WHAT THE TASK ASKS: Your answer should be one number, the count of lines in the data that hold "will".

DATASET:
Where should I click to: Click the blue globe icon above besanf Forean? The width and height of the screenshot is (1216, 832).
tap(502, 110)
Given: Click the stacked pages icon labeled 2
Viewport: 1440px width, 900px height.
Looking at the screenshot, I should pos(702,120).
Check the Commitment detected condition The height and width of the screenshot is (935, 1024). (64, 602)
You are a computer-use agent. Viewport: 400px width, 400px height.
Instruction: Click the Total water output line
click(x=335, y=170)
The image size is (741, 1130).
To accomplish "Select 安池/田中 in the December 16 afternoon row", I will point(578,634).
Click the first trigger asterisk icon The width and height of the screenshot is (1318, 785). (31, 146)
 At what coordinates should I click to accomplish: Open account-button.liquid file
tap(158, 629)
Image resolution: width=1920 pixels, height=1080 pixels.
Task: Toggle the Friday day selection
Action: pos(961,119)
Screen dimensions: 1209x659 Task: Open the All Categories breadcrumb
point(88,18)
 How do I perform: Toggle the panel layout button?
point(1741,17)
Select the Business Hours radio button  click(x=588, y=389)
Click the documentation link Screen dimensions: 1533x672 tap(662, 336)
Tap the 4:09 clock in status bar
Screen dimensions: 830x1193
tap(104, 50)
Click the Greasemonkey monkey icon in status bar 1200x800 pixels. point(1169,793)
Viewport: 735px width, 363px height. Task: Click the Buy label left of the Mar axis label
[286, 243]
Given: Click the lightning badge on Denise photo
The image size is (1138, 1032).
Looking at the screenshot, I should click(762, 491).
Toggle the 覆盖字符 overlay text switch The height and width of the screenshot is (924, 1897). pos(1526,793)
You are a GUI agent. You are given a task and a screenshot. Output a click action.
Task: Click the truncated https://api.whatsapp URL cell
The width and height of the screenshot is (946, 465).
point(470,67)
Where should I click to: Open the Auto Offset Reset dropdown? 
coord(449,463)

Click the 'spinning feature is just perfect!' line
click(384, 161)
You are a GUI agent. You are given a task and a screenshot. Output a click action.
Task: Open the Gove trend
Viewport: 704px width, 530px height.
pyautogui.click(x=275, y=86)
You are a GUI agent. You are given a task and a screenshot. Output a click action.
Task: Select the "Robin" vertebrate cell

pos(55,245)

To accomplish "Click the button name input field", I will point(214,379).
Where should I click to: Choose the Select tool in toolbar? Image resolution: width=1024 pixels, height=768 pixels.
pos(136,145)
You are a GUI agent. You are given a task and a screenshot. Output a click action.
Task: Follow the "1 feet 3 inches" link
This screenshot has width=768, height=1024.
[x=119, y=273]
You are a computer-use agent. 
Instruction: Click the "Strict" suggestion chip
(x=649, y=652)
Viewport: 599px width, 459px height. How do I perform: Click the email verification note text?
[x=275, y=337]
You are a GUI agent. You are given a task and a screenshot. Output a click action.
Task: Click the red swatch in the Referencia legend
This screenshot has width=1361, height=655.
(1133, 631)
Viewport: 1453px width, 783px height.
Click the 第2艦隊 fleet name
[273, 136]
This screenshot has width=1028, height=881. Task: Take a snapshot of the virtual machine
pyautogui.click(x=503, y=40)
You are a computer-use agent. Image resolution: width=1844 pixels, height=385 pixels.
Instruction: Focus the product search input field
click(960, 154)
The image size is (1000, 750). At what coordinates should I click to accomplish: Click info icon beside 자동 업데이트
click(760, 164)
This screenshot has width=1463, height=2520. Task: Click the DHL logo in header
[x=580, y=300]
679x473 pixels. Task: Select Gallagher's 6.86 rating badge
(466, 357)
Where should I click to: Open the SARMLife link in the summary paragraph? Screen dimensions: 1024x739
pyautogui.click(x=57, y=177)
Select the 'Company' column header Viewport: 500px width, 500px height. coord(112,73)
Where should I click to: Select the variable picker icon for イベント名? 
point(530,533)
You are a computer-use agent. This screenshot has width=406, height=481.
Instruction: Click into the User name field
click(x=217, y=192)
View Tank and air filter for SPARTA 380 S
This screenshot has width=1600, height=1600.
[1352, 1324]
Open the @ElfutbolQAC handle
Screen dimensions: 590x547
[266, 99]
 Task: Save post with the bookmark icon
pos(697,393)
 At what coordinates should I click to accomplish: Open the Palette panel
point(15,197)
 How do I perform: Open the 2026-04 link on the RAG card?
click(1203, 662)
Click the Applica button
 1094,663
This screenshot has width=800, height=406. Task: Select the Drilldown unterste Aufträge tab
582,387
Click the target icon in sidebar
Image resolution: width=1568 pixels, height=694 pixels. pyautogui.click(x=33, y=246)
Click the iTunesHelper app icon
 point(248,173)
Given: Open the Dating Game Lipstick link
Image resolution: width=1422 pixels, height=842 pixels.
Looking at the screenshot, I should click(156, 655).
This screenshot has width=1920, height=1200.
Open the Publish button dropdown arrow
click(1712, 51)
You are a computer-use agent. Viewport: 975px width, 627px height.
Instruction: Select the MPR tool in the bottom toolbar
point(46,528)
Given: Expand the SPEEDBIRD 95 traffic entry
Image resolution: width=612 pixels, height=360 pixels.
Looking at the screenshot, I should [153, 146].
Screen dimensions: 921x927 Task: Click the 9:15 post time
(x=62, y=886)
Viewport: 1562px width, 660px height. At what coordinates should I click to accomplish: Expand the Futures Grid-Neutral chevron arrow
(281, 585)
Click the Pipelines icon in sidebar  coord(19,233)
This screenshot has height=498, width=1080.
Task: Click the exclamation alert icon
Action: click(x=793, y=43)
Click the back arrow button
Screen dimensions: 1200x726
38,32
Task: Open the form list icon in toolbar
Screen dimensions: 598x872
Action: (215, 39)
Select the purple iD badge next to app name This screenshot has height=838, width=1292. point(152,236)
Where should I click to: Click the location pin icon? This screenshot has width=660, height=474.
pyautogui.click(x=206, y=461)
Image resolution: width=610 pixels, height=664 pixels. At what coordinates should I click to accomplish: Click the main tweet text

ANSWER SPACE: 2